C++ provides a variety of different pointer types, shared_ptr, unique_ptr, weak_ptr... they're all useless in my opinion. This could just be me being used to C pointers, but I really don't think that having different types of pointers is necessary. Feel free to disagree with me here, I won't judge you for that ;P

I've met a lot of people who use C++ because they believe it's more safe than C (especially people new to it), when in reality there are *more* pitfalls in C++ than in C. You can easily misuse a pointer type, use the wrong cast (C-style casts are different than C++-style casts), or leak memory just like in C. C++ is *not* safer than C, if anything it's *less* safe, and the false sense of safety that beginners tend to have doesn't help.

The Standard Library

I'm no stranger to bad standard libraries. But C++'s really stands out from the rest because it's just *that* bad.

The stdlib of C++ took: (C++ was created in 1979, for reference)

Additionally, the C++23 spec (ISO/IEC 14882:2024) is... 2104 pages. Two THOUSAND pages. The C23 spec (ISO/IEC 9899:2024) is 758 pages. I don't have many other specifics on this since you have to *buy* the PDFs to read them, thanks ISO (sarcastic).

Obviously some of the spec is the syntax and such too, however a lot of it is also going to consist of the standard libraries. I would get numbers for how many pages correspond to each language's respective standard libraries, but I'm not about to fork out over almost $553.30 USD to buy each spec for that.

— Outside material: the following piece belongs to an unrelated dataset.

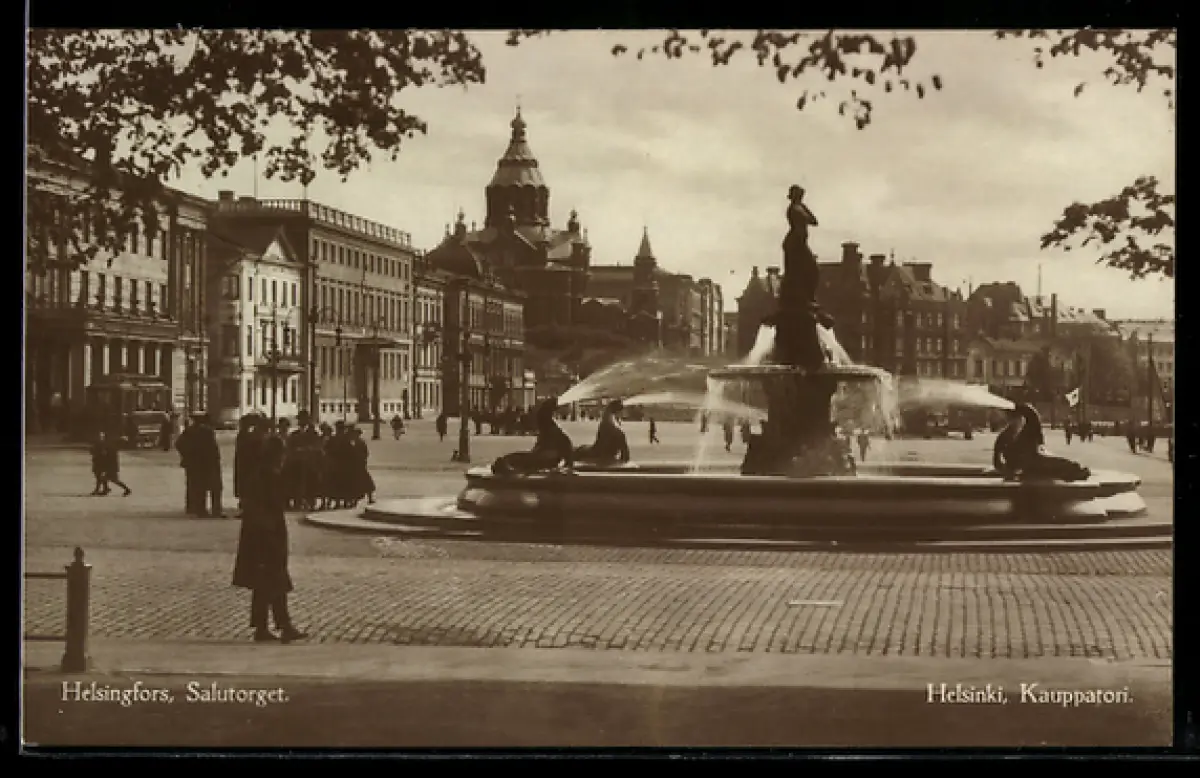
Task: Click the pedestrian walking at far left
Action: coord(105,463)
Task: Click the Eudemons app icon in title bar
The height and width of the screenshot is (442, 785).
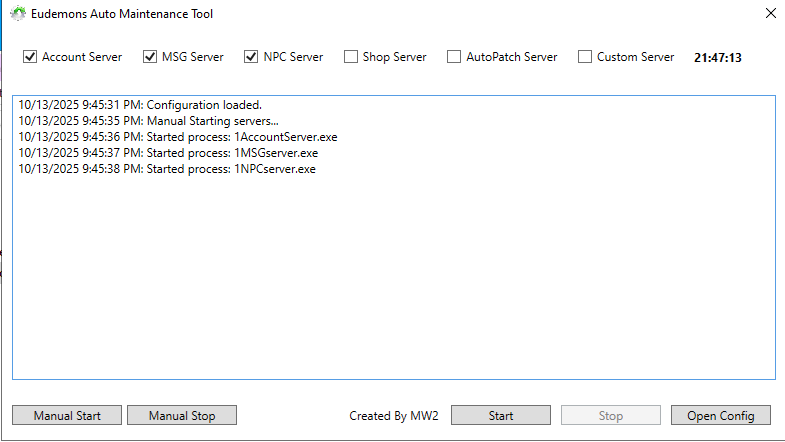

For reference: both the C++23 and C23 document cost 221 Swiss Franc (236.39 EUR or 276.65 USD as of 07/07/2025). I.e, $553.30 USD to get both. The links above for the ISO/IEC are to the ISO pages where I got the price and the page counts.

"C++ is just better C"

C++ and C are *fundamentally* different languages. C++ aimed to add an OOP paradigm to C, which completely changes how you go about writing code using the language. Their standard libraries are vastly different too. C provides what you *need*, C++'s is sugar on top.

Note

This page *is* intended for me to explain why I dislike C++, but it is *not* me intending to diss those who use C++. It's a perfectly capable language and I have absolutely zero judgement for anyone who uses it. I just happen to have plenty of judgement for the language itself.